The way brentq works is that it starts at a (here a0) and looks for a zero of the given f function between a (here a0) and b (10*a0). Defining a0 is necessary because the brentq function needs a place to start looking for zeros. As Ray mentioned, this is explained in the documentation for the brentq function –  James Porter Mar 27 '13 at 5:24

I think its worth examining the behaviour of the function before atempting to solve it.
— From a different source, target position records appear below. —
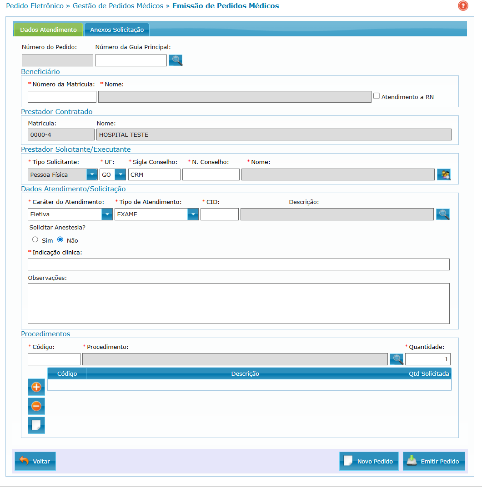The height and width of the screenshot is (488, 482).
Task: Click the Procedimento search magnifier icon
Action: (397, 359)
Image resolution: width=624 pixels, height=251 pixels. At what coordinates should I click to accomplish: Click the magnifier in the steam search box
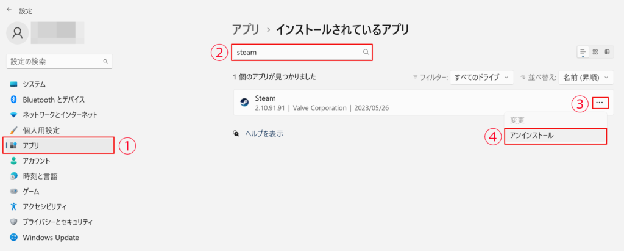coord(366,53)
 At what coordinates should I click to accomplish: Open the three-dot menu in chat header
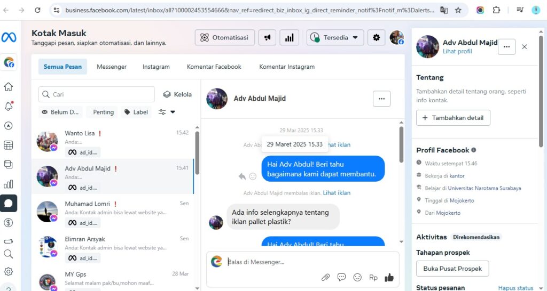point(381,99)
Without doing that you dont know if there is a unique solution, many solutions, or no solution. (The biggest problem is many solutions, where numerical methods may not give you the solution you require/expect - and if you blindly use it "bad things" might happen). You examine the behaviour nicely using scipy and ipython. This is an example notebook that does that

# -*- coding: utf-8 -*-
# <nbformat>3.0</nbformat>

# <codecell>

s = 10014.6
c = 6339.06
mu = 398600.0
dt = 780.0

# <codecell>

def sin_alpha_2(x):
    return numpy.sqrt(s/(2*x))
def sin_beta_2(x):
    return numpy.sqrt((s-c)/(2*x))
def alpha(x):
    return 2*numpy.arcsin( numpy.clip(sin_alpha_2(x),-0.99,0.99) )
def beta(x):
    return 2*numpy.arcsin( numpy.clip(sin_beta_2(x),-0.99,0.99) )

# <codecell>

def fn(x):
    return alpha(x)-beta(x)-numpy.sin(alpha(x))+numpy.sin(beta(x)) - dt * numpy.sqrt( mu / numpy.power(x,3) )

# <codecell>

xx = numpy.arange(1,20000)
pylab.plot(xx, numpy.clip(fn(xx),-2,2) )

Graph of fn

# <codecell>

xx=numpy.arange(4000,10000)
pylab.plot(xx,fn(xx))

enter image description here

# <codecell>

xx=numpy.arange(8000,9000)
pylab.plot(xx,fn(xx))

enter image description here

This shows that we expect to find a solution with a between 8000 and 9000. The odd kink in the curve at about 5000 and earlier solution at about 4000 is due to the clipping required to make arcsin behave. Really the equation does not make sense below about a=5000. (exact value is the a0 given in Rays solution). This then gives a nice range that can be used with the techniques in Rays solution.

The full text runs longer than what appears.